Für Fußball-Bezirksligist TV Kalkum-Wittlaer : „Ein Abstieg wäre tödlich“

Holger Sturm, der sportliche Leiter des TV Kalkum-Wittlaer spricht über den Wechsel im Traineramt. Der Verbleib in der Fußball-Bezirksliga ist für den Verein enorm wichtig.

Wenige Tage vor dem Beginn der Wintervorbereitung am 6. Januar hat Fußball-Bezirksligist TV Kalkum-Wittlaer einen neuen Trainer verpflichtet. Thorsten Ridder wird das Zepter künftig übernehmen und die Nachfolge von Michael Hecker antreten, der Anfang Dezember nach der 0:9-Niederlage beim SSV Berghausen freigestellt worden war. Mit Ridder, der von 2015 bis 2017 in der Jugendabteilung des VfB Homberg tätig war und zuvor die zweite Mannschaft der SpVgg Meiderich 06/95 trainiert hatte, arbeiten die Wittlaerer nun am Klassenerhalt. Holger Sturm, der sportliche Leiter des Klubs, hat die Verpflichtung des neuen Coachs kurz vor dem Jahreswechsel unter Dach und Fach gebracht und erklärt im Interview die Hintergründe.

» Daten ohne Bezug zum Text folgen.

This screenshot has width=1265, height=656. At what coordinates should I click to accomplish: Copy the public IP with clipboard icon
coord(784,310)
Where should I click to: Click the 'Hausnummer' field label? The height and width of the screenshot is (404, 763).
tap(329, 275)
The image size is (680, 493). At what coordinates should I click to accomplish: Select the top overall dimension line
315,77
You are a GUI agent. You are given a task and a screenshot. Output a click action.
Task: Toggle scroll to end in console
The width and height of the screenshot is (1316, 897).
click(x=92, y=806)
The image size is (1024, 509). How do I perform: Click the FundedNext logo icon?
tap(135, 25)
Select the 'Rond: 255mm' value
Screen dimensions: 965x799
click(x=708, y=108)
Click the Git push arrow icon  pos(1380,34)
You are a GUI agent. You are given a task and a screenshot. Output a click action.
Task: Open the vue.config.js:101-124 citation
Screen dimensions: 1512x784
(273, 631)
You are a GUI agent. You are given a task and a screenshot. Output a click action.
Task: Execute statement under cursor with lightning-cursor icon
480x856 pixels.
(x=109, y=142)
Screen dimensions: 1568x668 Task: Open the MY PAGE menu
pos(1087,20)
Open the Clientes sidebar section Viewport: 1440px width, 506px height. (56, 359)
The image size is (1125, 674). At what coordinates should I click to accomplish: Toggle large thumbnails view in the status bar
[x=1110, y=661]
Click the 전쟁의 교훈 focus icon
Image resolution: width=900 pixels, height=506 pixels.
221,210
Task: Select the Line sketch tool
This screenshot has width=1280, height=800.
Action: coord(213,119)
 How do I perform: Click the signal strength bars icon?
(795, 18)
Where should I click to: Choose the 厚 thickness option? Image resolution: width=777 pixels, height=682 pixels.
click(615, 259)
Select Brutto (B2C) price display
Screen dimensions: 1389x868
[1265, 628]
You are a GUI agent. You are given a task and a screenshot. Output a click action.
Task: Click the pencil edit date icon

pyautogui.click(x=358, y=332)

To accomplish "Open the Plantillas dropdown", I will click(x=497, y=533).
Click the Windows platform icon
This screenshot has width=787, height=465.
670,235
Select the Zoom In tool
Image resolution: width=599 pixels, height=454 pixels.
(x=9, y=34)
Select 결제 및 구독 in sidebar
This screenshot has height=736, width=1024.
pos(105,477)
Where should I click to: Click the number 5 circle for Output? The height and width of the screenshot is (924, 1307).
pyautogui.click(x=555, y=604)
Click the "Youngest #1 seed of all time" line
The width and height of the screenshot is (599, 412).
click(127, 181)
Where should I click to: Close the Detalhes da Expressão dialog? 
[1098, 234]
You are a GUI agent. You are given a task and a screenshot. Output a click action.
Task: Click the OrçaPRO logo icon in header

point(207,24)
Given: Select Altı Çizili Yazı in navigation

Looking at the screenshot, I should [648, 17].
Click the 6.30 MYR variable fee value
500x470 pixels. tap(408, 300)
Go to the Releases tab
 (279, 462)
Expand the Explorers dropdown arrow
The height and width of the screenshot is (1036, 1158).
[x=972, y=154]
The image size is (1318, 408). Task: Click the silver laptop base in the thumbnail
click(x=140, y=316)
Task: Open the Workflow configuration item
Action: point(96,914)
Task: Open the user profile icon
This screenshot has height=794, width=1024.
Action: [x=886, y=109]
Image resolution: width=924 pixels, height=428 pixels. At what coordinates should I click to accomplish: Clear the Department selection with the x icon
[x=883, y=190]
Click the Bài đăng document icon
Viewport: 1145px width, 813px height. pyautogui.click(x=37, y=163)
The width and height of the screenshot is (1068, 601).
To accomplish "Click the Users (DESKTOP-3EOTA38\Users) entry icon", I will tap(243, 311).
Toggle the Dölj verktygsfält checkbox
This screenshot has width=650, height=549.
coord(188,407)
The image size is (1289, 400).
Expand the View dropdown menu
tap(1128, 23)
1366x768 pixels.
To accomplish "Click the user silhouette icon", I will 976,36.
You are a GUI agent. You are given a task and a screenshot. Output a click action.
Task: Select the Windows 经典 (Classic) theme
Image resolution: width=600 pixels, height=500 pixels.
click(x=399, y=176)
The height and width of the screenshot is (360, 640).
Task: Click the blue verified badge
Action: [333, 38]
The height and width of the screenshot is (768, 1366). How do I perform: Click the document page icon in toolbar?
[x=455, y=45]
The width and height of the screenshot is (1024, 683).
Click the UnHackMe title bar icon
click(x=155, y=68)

Herr Sturm, wie groß ist die Erleichterung, einen neuen Coach gefunden zu haben?

Sturm Natürlich groß. Wir haben einige Gespräche mit verschiedenen Kandidaten geführt. Thorsten Ridder hat einen guten Eindruck hinterlassen. Er hat im Sommer seine B-Lizenz erworben. Jetzt muss er den Jungs den Spaß am Fußballspielen zurückbringen.

Was war der Grund dafür, dass Sie Michael Hecker zwei Spiele vor der Winterpause beurlaubt haben?

Sturm Die Erfolge sind ausgeblieben, und dann ist der Trainer eben das schwächste Glied in der Kette. Wir mussten einen neuen Impuls setzen.

Der Saisonstart lief mit drei Siegen, einem Unentschieden und zwei Niederlagen aus den ersten sechs Partien eigentlich verheißungsvoll. Was ist danach falsch gelaufen?

Sturm Wenn ich das wüsste. Vermutlich lag es an der Einstellung. Vom Potenzial her ist die Mannschaft eigentlich besser als in der vorherigen Saison. Die Motivation war allerdings nicht bei jedem hundertprozentig vorhanden.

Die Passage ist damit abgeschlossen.